• Ausgewählte Textstelle:

= = = = =

Spandau: Heimatvereine fühlen sich ausgebootet: Zitadellenführungen neu vergeben
Sind die Heimatkundliche Vereinigung und die Spandauer Stadtgarde die Opfer eines Parteienstreits zwischen CDU und SPD?
Das Spandauer Kulturamt hat die Führungen auf der historischen Zitadelle im Rahmen einer Ausschreibung neu vergeben. Neben dem bisherigen Betreiber, der Heimatkundlichen Vereinigung Spandau, gab es dem Vernehmen nach nur einen Bewerber. Dieser, die landeseigene, gemeinnützige Kulturprojekte Berlin GmbH, erhielt jetzt den Zuschlag und soll auch den Museumsshop übernehmen, teilte der zuständige Stadtrat Gerhard Hanke (CDU) dem Tagesspiegel auf Nachfrage mit. Der 1954 gegründete Heimatverein soll indessen zum Monatsende auch seine Räume auf der Zitadelle verlassen, weil der bestehende Mietvertrag dann abgelaufen ist.
Kein Platz mehr auf der alten Festung
Laut Hanke handelt es sich um zwei Vorgänge, die unabhängig voneinander sind. Die Vergabe der Führungen sei im Rahmen der regulären Neuausschreibung von der zuständigen Fachabteilung seines Ressorts geprüft und entschieden worden. Hinsichtlich der Räumlichkeiten habe der mit dem damaligen Baustadtrat Carsten Röding (CDU) geschlossene Vertrag eine Verlängerung grundsätzlich ausgeschlossen. Die bisher genutzten Räume würden außerdem voraussichtlich als Ausweichquartier für die Zitadellenverwaltung benötigt, da sich deren Gebäude gesenkt hat und vermutlich aufwändig saniert werden muss. Mehr Platz gebe es angesichts der zunehmenden Nutzung nicht auf der Festung.

= = = = =

• Inhalt des Materials:

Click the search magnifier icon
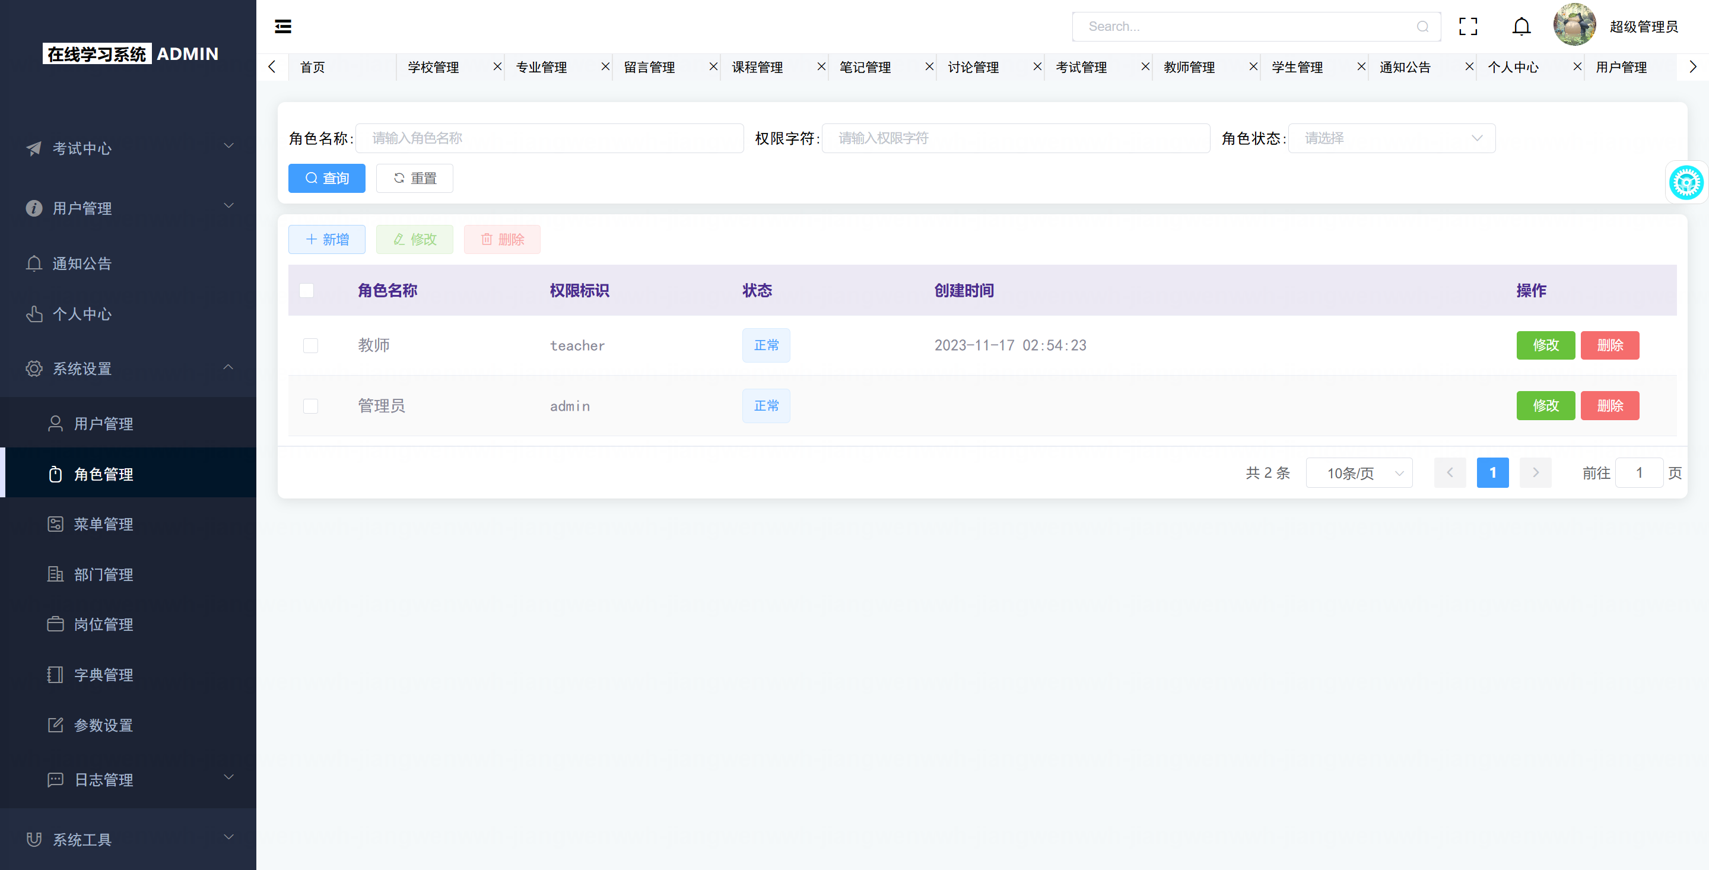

= = = = =

• Ziel der Übung: Fassen Sie den Absatz des Artikels über die Zitadellenführungen, der mit „Laut Hanke handelt es sich“ beginnt, in einer kurzen Stichpunktliste zusammen.

• Lösung der Aufgabe:
- Laut Stadtrat Hanke sind die Vergabe der Führungen und die Räumung der Vereinsräume zwei voneinander unabhängige Vorgänge.
- Über die Führungen hat die zuständige Fachabteilung seines Ressorts im Rahmen der regulären Neuausschreibung entschieden.
- Der mit dem damaligen Baustadtrat Carsten Röding (CDU) geschlossene Vertrag über die Räume schloss eine Verlängerung grundsätzlich aus.
- Die Räume werden voraussichtlich als Ausweichquartier für die Zitadellenverwaltung gebraucht, weil sich deren Gebäude gesenkt hat und vermutlich aufwändig saniert werden muss.
- Wegen der zunehmenden Nutzung gibt es auf der Festung keinen weiteren Platz.